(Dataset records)
........
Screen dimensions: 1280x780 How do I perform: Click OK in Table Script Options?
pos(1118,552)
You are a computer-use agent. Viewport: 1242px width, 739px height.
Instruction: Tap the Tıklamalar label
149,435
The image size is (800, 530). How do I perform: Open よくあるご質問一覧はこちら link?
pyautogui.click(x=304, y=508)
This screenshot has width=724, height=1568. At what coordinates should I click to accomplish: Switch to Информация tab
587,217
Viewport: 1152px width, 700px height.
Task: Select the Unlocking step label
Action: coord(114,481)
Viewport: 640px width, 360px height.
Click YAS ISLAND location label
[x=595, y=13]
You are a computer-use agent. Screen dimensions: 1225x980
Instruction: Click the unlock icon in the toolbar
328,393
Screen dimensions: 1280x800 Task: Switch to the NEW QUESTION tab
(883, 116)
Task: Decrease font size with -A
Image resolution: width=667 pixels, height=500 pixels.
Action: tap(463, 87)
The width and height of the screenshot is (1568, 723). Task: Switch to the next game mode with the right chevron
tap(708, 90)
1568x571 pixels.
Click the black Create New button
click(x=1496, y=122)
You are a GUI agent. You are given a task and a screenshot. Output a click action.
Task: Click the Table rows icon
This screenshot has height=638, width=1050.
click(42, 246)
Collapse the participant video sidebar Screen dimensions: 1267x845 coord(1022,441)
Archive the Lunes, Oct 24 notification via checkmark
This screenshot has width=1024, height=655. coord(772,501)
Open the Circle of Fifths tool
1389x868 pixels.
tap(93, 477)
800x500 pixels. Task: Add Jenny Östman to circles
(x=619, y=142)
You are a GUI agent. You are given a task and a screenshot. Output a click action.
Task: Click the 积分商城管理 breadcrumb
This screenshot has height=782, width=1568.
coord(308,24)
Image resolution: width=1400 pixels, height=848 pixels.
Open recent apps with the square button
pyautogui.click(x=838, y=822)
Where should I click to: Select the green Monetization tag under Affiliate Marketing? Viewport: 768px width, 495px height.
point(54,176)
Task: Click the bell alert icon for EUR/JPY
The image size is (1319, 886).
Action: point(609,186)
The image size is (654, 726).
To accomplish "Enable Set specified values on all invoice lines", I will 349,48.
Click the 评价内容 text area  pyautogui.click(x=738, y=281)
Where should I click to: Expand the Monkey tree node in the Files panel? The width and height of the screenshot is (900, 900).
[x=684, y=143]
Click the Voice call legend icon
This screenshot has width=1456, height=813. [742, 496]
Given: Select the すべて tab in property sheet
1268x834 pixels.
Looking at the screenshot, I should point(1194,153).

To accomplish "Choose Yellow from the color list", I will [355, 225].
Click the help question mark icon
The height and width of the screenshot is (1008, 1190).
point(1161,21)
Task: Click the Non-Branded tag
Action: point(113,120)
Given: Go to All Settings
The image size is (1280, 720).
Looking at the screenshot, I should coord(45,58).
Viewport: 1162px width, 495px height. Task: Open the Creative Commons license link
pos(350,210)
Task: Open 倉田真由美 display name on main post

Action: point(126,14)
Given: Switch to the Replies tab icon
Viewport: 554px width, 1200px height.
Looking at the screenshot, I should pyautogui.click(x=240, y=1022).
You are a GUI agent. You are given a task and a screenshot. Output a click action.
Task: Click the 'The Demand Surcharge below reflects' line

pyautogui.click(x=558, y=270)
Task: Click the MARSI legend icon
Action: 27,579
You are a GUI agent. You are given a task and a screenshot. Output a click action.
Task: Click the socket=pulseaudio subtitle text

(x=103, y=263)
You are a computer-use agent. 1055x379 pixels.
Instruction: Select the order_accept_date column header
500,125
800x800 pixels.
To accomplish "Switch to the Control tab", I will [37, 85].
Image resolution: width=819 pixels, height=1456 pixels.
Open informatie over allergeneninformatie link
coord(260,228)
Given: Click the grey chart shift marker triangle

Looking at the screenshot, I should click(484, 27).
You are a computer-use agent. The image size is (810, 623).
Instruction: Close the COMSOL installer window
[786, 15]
........
_Required action:_
Your answer must be a single number: the count of lines above that contain the string "computer".

_Output for this task:_
4